The flowchart and block diagrams in the figures illustrate the architecture, functionality, and operation of possible implementations of systems, methods and computer program products according to various embodiments of the present disclosure. In this regard, each block in the flowchart or block diagrams may represent a module, segment, or portion of code, which comprises one or more executable instructions for implementing the specified logical function(s). It should also be noted that, in some alternative implementations, the functions noted in the block may occur out of the order noted in the figures. For example, two blocks shown in succession may, in fact, be executed substantially concurrently, or the blocks may sometimes be executed in the reverse order, depending upon the functionality involved. It will also be noted that each block of the block diagrams and/or flowchart illustration, and combinations of blocks in the block diagrams and/or flowchart illustration, can be implemented by special purpose hardware-based systems which perform the specified functions or acts, or combinations of special purpose hardware and computer instructions.
The units described in the embodiments of the present disclosure may be implemented by software or hardware.
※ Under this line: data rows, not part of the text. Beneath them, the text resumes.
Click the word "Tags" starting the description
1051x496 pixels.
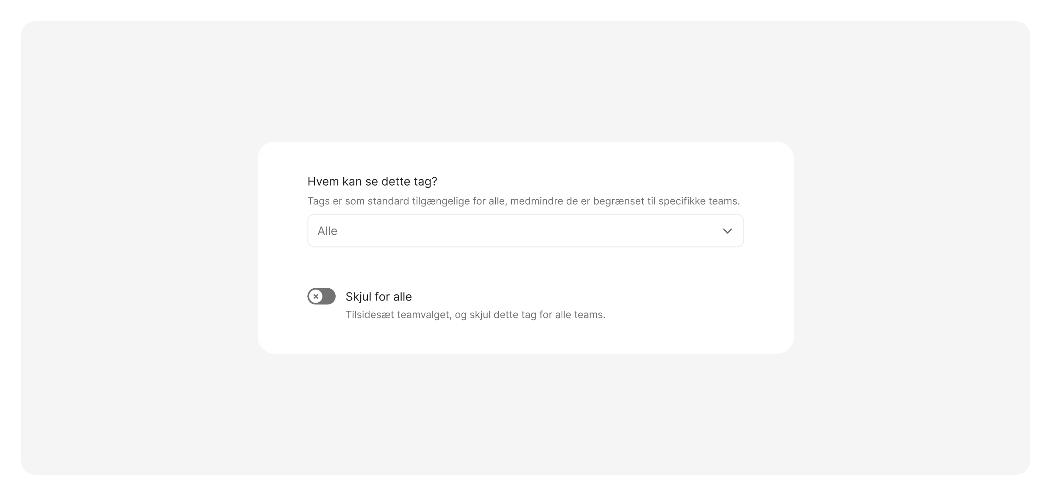point(318,201)
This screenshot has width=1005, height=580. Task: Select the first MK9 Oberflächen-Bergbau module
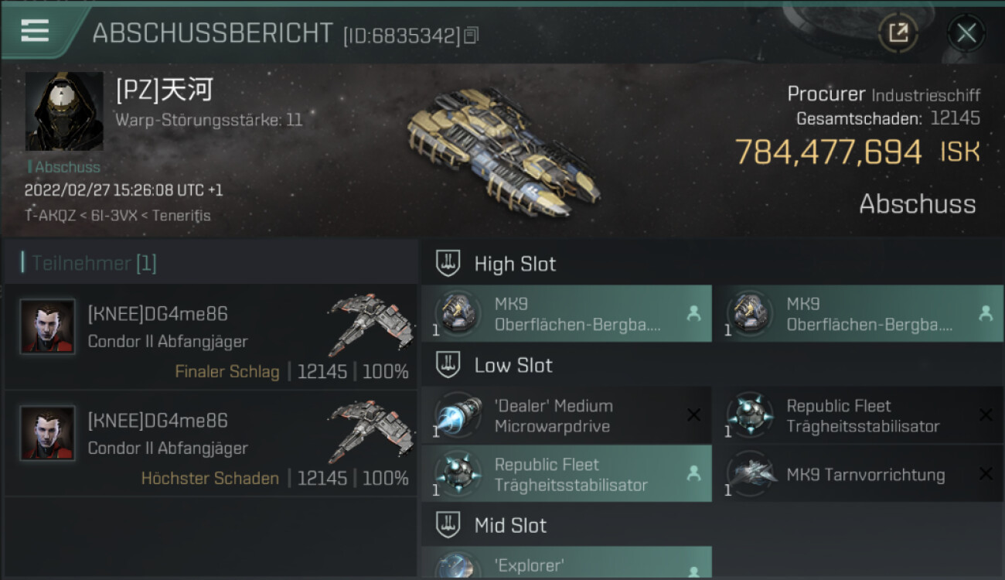[x=567, y=313]
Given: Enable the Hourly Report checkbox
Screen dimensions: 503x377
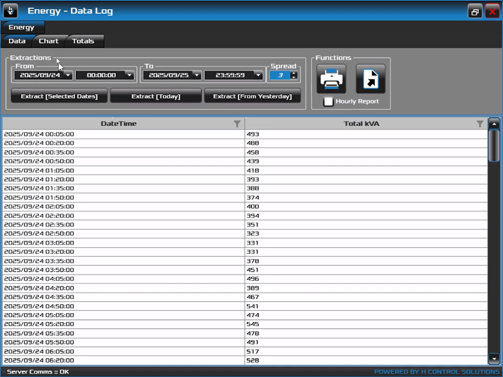Looking at the screenshot, I should (328, 102).
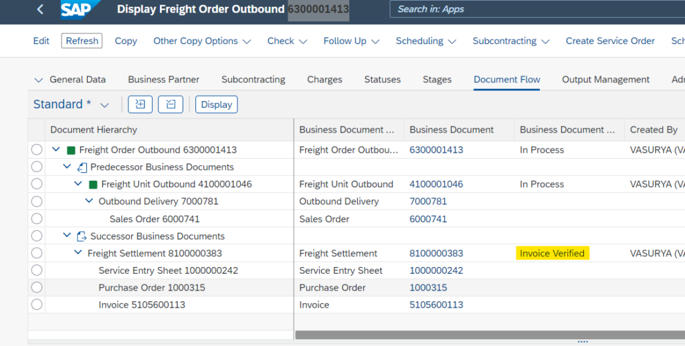
Task: Click the Refresh button
Action: pos(82,41)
The described units may also be provided in a processor, and may be described as: a processor includes an acquisition unit, a first matching unit, a second matching unit, an extraction unit, and a determination unit. Here, the names of the units do not constitute a limitation to the unit itself in some cases, and for example, the acquisition unit may also be described as a "unit that acquires a living address information alarm text to be extracted".
As another aspect, the present disclosure also provides a computer-readable medium, which may be contained in the apparatus described in the above embodiments; or may be present separately and not assembled into the device. The computer readable medium carries one or more programs which, when executed by the apparatus, cause the apparatus to: acquiring a residence address information alarm receiving and processing text to be extracted; matching the alarm receiving text of the to-be-extracted residence address information with a residence identification extraction regular expression to obtain a residence identification position information sequence; matching the alarm receiving text of the to-be-extracted residential address information with an address extraction regular expression to obtain an address position information sequence; for each of the above-described sequences of residence identification location information, the following residence address information extraction operations are performed: determining the end position in the residence identification position information as a target end position; determining a difference obtained by subtracting the target end position from the start position in the address position information as an editing distance corresponding to the address position information for each address position information in the address position information sequence; determining a text between a starting position and an ending position in target address position information in the residence address information alarm receiving text to be extracted as residence address information corresponding to the residence identification position information, wherein the editing distance corresponding to the target address position information in each piece of address position information with a positive editing distance is the minimum; and determining the residence address information corresponding to each residence identification position information in the residence identification position information sequence as the residence address information set corresponding to the residence address information alarm receiving text to be extracted.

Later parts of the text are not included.